As business analysts, we need to be able to effectively manage them. Assessing change requests can be one of the largest challenges any project manager or business analyst faces on a project—and attempting to do it from within a large document, can make it all that much more worse. In fact, doing so poses a risk to the entire project.  How can you tell what the impact of a change request will be when the traceability and context of a requirement is spread confusingly throughout a document? Wouldn’t it be easier to just see all those impacts in one place? And really that is just one small example of how managing requirements within a document can be so inefficient.

So what’s the answer?

Well, at Enfocus Solutions, we think: enough with managing the documents, time to start focusing on managing the data instead.

To effectively manage requirements means that as business analysts, we need to stop spending our time on managing the document the requirements are in, and instead focus on managing the requirements themselves.

We need a better way to:

  • Review requirements with stakeholders and receive meaningful feedback to ensure the accuracy and completeness of their requirements as we move through the project.
  • Establish a visible and accessible location to document the requirements for a project.
  • Control the changes made to the requirements once initial approval has been achieved, and control the resulting versions of requirements that result.
  • Effectively communicate changes to requirements to the right stakeholders throughout the lifetime of a project.
  • Capture the context and traceability of the requirements we define—where they came from, why they are being developed, and what value they will ultimately deliver.

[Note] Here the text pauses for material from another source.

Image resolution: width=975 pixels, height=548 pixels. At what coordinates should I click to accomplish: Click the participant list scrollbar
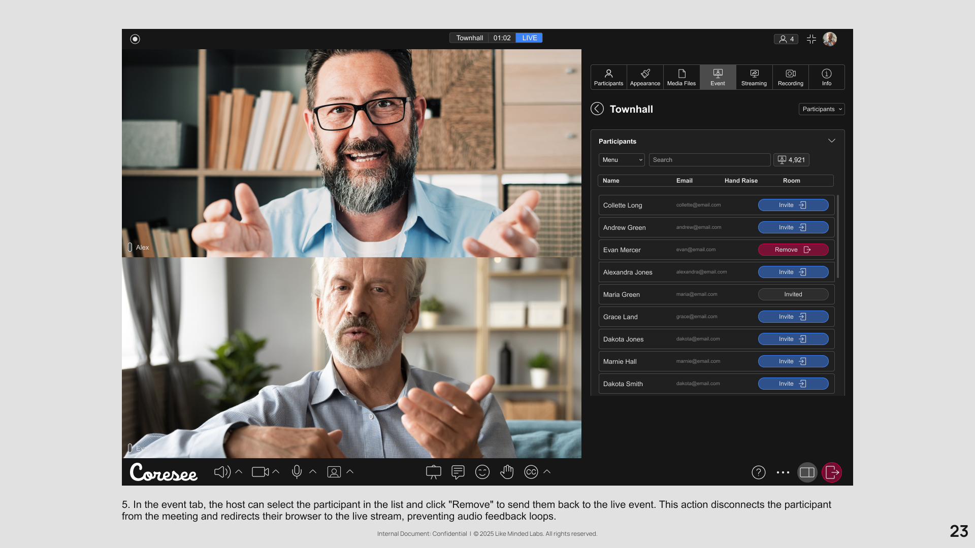(837, 236)
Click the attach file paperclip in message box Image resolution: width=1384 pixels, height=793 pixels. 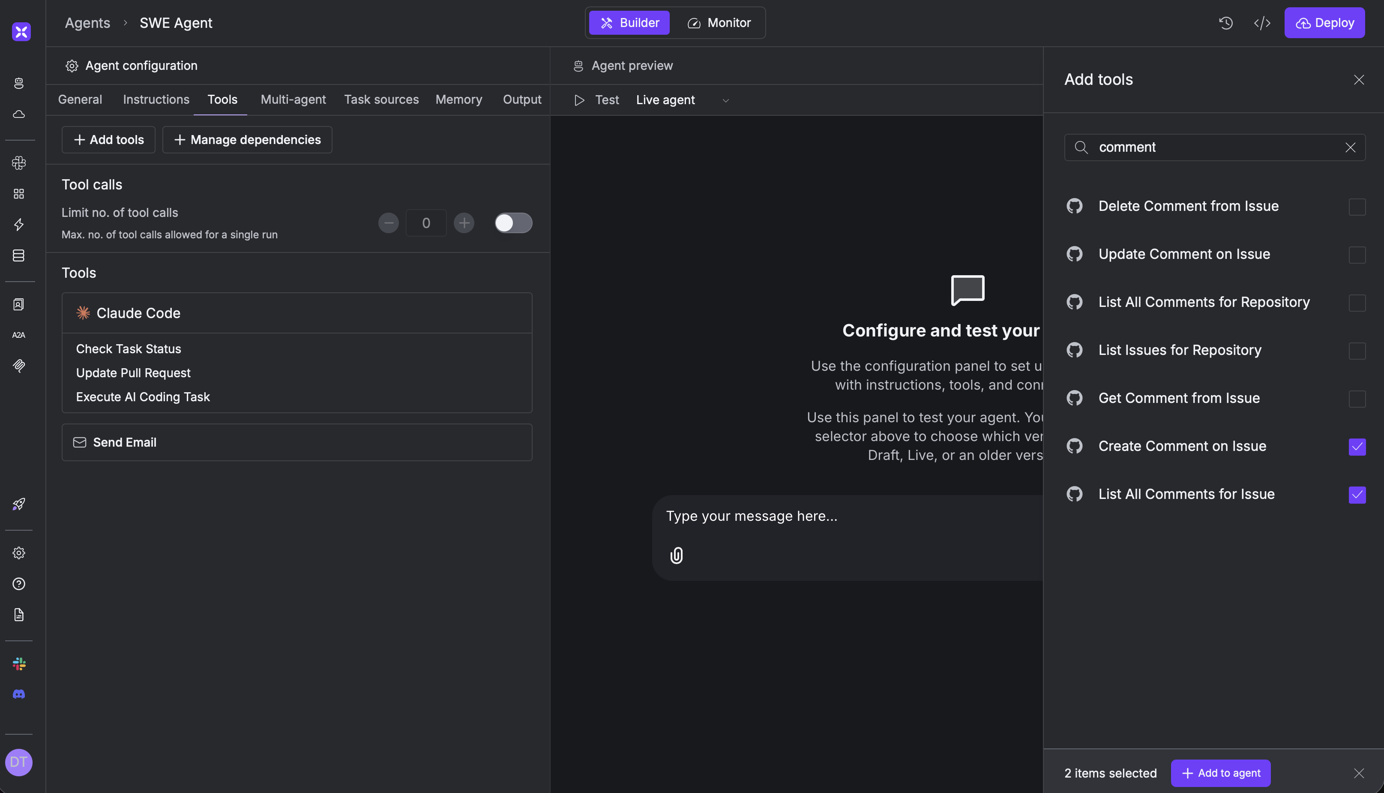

So what does managing data instead of documents look like?

Instead of documents, and the multiple versions that usually result…

Use a requirements management tool to establish your single source of documenting, reviewing, validating, and managing requirements throughout the lifetime of your project.

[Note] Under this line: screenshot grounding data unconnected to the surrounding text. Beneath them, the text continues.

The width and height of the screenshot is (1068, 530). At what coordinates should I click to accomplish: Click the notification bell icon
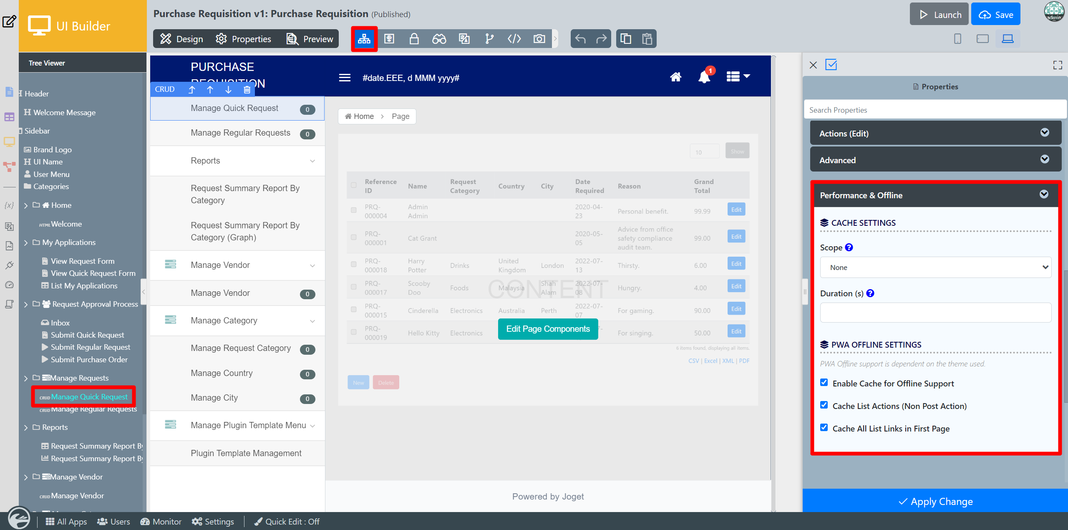pyautogui.click(x=704, y=77)
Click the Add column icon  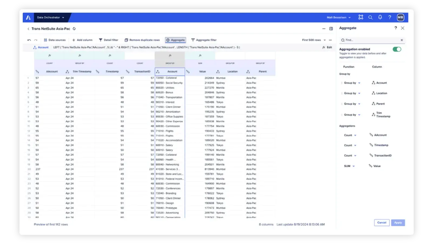(x=74, y=40)
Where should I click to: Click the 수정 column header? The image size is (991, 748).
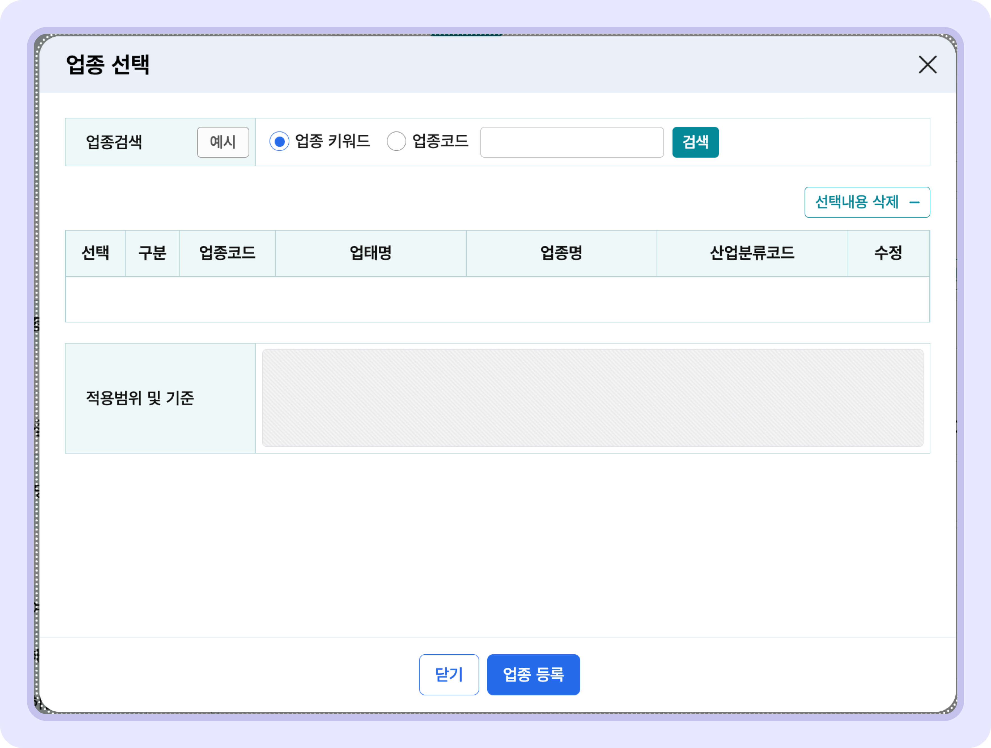888,253
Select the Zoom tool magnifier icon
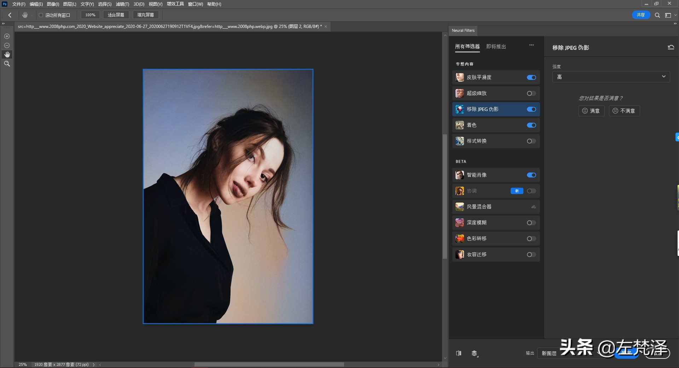 point(7,64)
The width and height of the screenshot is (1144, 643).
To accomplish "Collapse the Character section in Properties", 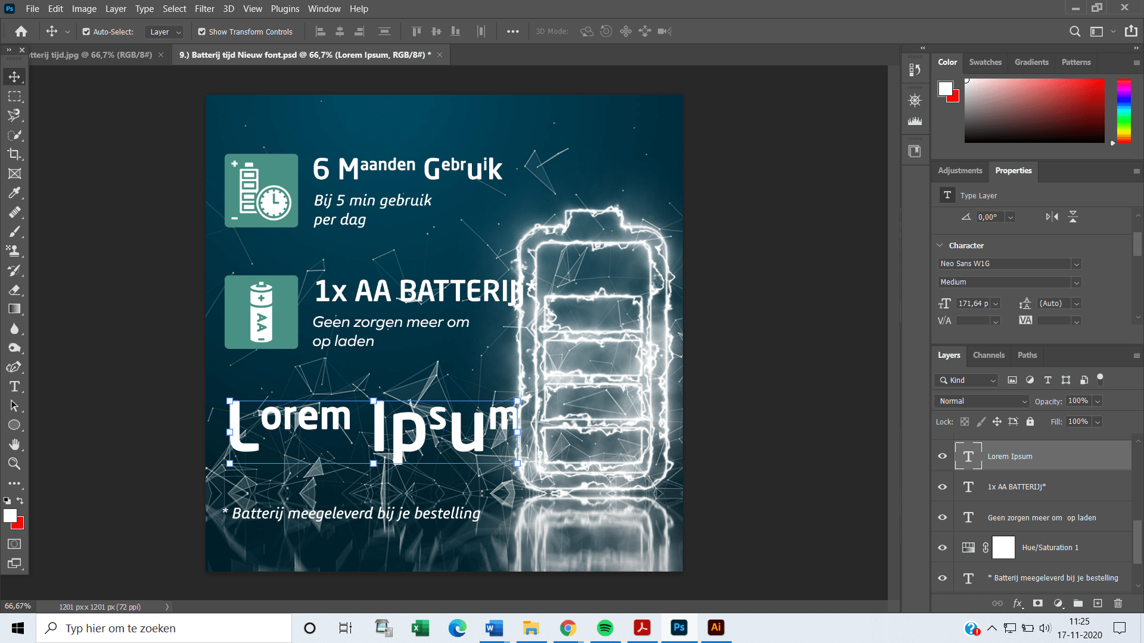I will point(940,245).
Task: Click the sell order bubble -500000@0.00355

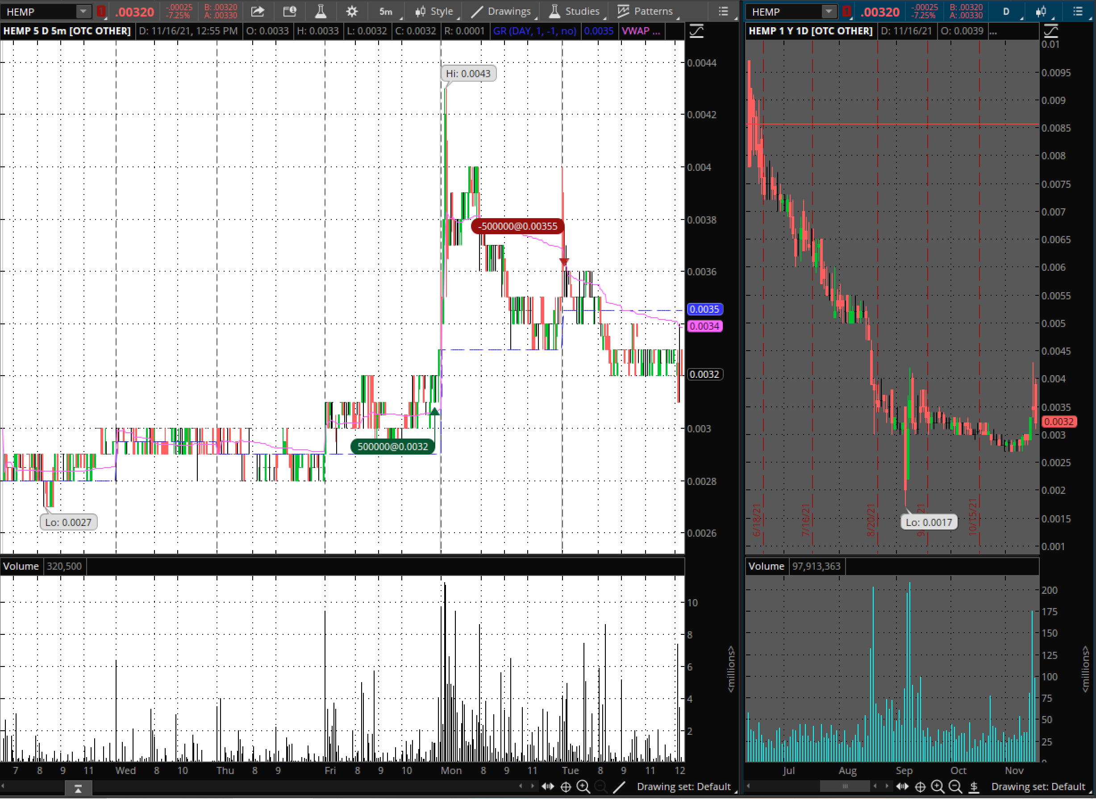Action: coord(517,226)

Instead of gathering stakeholder feedback in isolation of one another…

Establish transparency and generate conversation with and amongst your stakeholders using a tool that allows you to capture stakeholder comments and needs in one location on the requirements themselves, keeping the conversation visible and accessible to everyone else on the project.

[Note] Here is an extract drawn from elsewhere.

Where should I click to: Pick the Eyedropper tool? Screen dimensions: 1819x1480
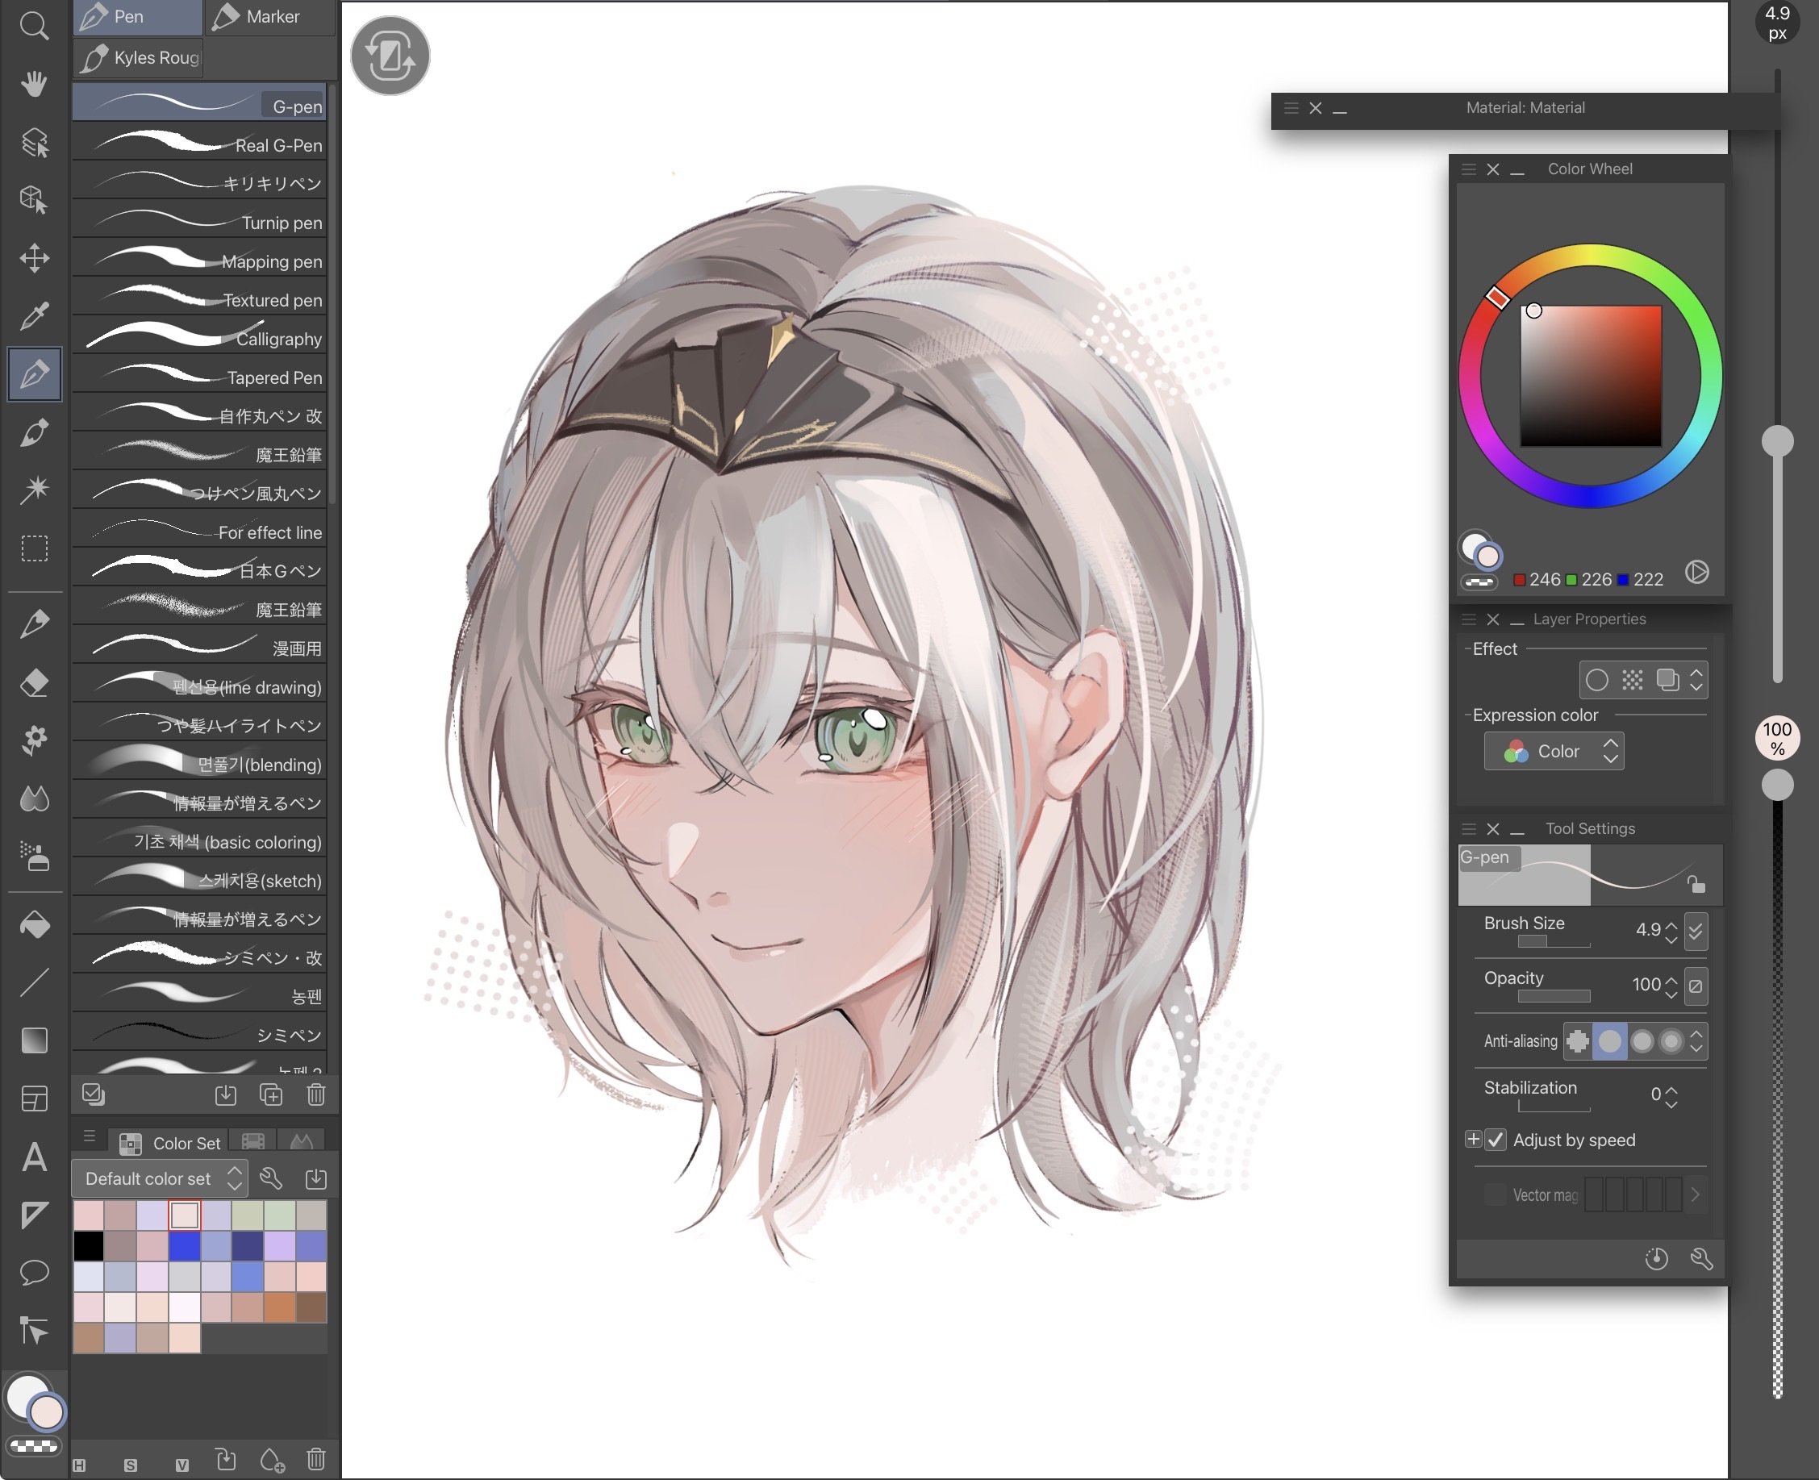[x=34, y=316]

Instead of validating and approving requirements all at once, after you’ve completed the document…

Validate and gain stakeholder approval as you go—eliminating the need for stakeholders to navigate their own way through a large requirements document, and enabling them to easily navigate their way to only the requirements that impact them.

Instead of limiting the participation of your project team by making them wait for a completed and approved requirements document….

Enable collaboration with them by providing visibility and access to the validated requirements as you go through the project. If you start to review with your stakeholders as you go, then developers and testers can start to work in parallel with you too. Keeping your team actively involved in the conversation from the start, is just as important as keeping your business stakeholders involved.

Instead of wanting to pull your hair out trying to manage changes to requirements after review and approval…

Manage the change requests through a defined process built into your requirements management tool, so you can easily assess the impact each change will make and control the changes that are included in each release.

And the list can really go on.

Documenting requirements is an important part of any successful project, but at the end of the day if we are spending our time and energy on managing the vehicle we are communicating them instead of the requirements themselves, there is a large risk that requirements will be overlooked, be incomplete, and ultimately not clearly define what it is the business needs to be successful.

Once the shift starts to move away from building and managing the documents that hold the requirements themselves, and more towards managing the data within them, then the opportunity for improved collaboration, requirements quality, requirements development, testing, and ultimately, project success is what results.